Graphical modeling is quite common in fields with *wide* data, that is, when there are more
variables than observations. Accordingly, many regularization-based approaches have been developed for those kinds of data. There are key drawbacks of regularization when the goal is inference,
including, but not limited to, the fact that obtaining a valid measure of parameter uncertainty is very (very) difficult.

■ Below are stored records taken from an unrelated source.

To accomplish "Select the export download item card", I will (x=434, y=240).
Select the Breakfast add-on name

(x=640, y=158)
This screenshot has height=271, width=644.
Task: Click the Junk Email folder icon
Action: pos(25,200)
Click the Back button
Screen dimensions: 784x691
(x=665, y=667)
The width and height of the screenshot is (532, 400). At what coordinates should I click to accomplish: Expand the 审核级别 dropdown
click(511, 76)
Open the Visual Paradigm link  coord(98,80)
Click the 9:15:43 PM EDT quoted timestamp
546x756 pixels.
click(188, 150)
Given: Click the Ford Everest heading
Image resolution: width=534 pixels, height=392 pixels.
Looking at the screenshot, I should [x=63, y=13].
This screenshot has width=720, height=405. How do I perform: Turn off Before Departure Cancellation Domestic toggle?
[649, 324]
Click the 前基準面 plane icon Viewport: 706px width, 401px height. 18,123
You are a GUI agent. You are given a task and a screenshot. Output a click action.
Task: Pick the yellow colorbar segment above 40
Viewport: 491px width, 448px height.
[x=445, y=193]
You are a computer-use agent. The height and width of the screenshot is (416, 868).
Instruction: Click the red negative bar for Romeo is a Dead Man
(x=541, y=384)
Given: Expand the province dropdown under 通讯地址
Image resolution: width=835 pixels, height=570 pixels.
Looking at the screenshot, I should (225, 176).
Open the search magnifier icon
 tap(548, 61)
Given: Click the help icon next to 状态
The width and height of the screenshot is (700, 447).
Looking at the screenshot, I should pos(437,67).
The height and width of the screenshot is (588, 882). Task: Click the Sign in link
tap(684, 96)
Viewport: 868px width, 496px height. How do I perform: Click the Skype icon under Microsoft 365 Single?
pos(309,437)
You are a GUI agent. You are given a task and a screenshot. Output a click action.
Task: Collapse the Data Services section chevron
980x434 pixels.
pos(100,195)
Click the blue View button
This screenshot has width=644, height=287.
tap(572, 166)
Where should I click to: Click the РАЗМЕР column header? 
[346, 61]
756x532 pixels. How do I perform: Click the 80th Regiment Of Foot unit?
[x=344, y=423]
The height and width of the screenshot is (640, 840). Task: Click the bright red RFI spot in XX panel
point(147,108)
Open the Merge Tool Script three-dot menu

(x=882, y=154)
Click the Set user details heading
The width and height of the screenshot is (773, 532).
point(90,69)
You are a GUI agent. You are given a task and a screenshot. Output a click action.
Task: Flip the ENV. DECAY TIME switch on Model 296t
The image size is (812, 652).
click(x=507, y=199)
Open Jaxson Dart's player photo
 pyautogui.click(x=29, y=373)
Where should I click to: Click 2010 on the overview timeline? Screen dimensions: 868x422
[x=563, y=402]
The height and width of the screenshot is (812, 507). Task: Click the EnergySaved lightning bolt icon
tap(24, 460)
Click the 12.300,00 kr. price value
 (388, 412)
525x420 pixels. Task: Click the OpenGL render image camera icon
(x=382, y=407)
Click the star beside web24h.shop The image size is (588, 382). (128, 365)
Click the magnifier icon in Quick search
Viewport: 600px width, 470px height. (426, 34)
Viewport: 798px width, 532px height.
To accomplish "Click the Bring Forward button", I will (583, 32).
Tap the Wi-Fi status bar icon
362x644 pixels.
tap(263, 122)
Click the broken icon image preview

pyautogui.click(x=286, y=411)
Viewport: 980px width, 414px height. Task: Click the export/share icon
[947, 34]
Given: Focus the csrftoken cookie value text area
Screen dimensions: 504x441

More recently, graphical modeling has emerged in psychology [@Epskamp2018ggm], where the data
is typically long or low-dimensional [*p* < *n*; @williams2019nonregularized; @williams_rethinking]. The primary purpose of **GGMnonreg** is to provide methods specifically for low-dimensional data
(e.g., those common to psychopathology networks).
## Supported Models
* Gaussian graphical model. The following data types are supported.
+ Gaussian
+ Ordinal
+ Binary
* Ising model [@marsman_2018]
* Mixed graphical model
## Additional methods
The following are also included
* Expected network replicability [@williams2020learning]
* Compare Gaussian graphical models
* Measure of parameter uncertainty [@williams2019nonregularized]
* Edge inclusion "probabilities"
* Network visualization
* Constrained precision matrix (the network, given an assumed graph)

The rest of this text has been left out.